A Unified Cloud-Defined Weather State Dataset for Process-Resolving Data Analysis and Model Evaluation
Principal Investigator (PI): George Tselioudis, NASA's Goddard Space Flight Center
Cloud-defined Weather States (WS) have been derived in the past decade through the application of clustering techniques on International Satellite Cloud Climatology Project (ISCCP), Moderate Resolution Imaging Spectroradiometer (MODIS), and Cloud-Aerosol Lidar and Infrared Pathfinder Satellite Observations (CALIPSO) cloud property distributions. Since their inception, they have been used in numerous studies, which showed that the Weather States are an efficient method to separate regimes with distinct radiative, thermodynamic, and dynamic properties, and to examine the evolution of physical processes and evaluate the output of climate models. The ongoing reprocessing of the ISCCP dataset, which will cover at higher spatial resolution the period from 1982 to the present, along with the continuous extension of the MODIS and CloudSat/CALIPSO datasets, provides the opportunity to leverage the existing A-Train datasets and create an enhanced Weather State dataset that covers the entire satellite era. We plan, therefore, to analyze the combined ISCCP, MODIS, and CloudSat/CALIPSO data records, with the objective to produce an enhanced Unified Weather State dataset that, using the ISCCP Weather States as the anchor, will span in a coherent manner the 35-year period of satellite observations.

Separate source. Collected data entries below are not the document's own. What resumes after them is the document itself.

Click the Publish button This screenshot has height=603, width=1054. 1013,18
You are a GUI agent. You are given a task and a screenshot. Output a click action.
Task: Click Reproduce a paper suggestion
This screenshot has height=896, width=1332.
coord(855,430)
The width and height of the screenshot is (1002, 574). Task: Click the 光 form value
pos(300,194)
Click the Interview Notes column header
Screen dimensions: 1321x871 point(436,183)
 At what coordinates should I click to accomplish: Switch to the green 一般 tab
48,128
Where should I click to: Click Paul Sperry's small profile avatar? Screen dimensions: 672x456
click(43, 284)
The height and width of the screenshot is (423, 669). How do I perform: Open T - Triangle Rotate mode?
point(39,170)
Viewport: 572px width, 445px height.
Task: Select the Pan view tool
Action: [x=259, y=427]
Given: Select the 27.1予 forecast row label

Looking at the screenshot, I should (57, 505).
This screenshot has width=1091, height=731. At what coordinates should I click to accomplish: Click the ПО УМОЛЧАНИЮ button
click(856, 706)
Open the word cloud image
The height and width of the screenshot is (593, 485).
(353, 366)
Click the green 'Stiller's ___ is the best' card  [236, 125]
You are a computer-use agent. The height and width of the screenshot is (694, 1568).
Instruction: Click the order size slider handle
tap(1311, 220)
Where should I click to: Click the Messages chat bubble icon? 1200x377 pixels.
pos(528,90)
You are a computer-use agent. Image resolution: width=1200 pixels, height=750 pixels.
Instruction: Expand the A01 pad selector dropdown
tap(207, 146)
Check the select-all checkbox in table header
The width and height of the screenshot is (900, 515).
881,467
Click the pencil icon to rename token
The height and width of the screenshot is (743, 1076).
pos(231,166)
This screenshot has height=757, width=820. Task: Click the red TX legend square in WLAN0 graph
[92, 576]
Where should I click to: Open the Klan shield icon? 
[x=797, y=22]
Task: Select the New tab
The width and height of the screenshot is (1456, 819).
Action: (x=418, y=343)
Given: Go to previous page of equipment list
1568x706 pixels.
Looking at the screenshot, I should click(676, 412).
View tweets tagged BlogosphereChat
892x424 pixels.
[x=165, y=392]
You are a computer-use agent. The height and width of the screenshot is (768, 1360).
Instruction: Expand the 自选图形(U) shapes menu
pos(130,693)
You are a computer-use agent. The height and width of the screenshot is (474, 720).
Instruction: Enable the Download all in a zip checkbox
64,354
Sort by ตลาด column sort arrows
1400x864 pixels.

This Unified WS dataset will provide to the community a process-resolving coordinate system on which other satellite datasets, such as those coming from additional A-train instrument retrievals, can be mapped and analyzed. The result of such a mapping will be the creation of datasets that will resolve synoptic and mesoscale variability, and will be directly relatable to physical atmospheric states and thus suitable for process understanding explorations, and for physically meaningful model evaluation studies.
Last Updated: Aug 29, 2019 at 11:08 AM EDT